• Items from a dataset:
◆ ◆ ◆

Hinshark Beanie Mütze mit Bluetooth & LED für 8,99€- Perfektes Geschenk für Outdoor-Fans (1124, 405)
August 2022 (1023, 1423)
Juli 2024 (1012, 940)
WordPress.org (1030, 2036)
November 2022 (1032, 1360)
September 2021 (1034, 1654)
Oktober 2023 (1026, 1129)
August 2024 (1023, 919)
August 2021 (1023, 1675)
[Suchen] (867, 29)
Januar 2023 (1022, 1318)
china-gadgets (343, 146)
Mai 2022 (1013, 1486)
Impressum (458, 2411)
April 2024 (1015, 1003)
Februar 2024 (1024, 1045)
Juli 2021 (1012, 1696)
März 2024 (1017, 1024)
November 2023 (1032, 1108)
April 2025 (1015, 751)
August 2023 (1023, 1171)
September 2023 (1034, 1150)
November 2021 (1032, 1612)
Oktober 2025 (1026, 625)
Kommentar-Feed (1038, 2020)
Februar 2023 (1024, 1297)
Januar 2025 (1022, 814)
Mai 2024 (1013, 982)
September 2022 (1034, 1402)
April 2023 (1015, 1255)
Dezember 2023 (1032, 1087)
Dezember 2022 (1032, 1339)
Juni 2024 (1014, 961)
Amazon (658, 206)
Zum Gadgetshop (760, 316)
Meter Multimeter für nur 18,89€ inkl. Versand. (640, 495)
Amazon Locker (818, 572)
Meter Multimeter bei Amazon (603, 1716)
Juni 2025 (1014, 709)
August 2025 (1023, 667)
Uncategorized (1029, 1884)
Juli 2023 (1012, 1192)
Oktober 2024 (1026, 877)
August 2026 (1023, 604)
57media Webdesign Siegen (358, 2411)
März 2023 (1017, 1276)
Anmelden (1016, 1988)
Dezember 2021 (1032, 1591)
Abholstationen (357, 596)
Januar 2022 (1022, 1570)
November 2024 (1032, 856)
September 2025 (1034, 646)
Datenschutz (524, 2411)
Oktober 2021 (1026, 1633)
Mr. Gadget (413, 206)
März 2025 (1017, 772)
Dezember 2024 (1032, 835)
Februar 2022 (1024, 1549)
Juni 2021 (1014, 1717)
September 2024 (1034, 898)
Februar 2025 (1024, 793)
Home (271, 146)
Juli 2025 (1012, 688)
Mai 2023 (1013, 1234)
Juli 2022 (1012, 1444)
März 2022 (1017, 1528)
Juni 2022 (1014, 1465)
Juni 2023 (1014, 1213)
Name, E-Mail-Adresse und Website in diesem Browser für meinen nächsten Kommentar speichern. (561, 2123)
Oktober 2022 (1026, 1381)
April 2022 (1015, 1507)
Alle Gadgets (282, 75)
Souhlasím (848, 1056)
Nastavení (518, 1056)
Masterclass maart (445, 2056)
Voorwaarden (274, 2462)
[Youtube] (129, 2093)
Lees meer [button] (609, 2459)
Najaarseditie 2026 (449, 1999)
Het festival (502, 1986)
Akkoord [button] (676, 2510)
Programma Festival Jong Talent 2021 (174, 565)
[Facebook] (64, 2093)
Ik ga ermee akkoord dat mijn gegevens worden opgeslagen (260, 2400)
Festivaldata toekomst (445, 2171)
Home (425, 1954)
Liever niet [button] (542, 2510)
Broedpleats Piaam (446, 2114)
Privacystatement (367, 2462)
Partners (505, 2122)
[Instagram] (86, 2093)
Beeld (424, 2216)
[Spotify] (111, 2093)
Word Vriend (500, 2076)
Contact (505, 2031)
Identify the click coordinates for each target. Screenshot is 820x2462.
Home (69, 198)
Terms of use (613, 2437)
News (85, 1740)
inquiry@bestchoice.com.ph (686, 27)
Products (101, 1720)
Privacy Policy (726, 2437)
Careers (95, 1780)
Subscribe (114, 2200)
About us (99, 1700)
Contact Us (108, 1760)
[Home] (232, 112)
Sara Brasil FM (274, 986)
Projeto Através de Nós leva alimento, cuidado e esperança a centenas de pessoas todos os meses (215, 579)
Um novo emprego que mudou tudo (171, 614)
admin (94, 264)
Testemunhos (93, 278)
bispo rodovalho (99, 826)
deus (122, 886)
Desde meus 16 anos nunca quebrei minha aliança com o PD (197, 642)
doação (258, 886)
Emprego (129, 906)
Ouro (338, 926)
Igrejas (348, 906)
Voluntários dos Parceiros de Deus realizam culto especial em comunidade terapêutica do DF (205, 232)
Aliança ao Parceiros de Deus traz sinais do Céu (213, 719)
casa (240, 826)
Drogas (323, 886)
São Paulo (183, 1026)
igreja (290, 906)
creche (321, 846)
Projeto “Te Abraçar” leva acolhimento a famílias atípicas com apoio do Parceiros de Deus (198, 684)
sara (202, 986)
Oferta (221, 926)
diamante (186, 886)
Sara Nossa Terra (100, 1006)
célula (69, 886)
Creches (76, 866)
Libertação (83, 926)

◆ ◆ ◆

• Task details: Filter the entries down to the lines containing "August". Copy each of those lines.

• Solution below:
August 2022 (1023, 1423)
August 2024 (1023, 919)
August 2021 (1023, 1675)
August 2023 (1023, 1171)
August 2025 (1023, 667)
August 2026 (1023, 604)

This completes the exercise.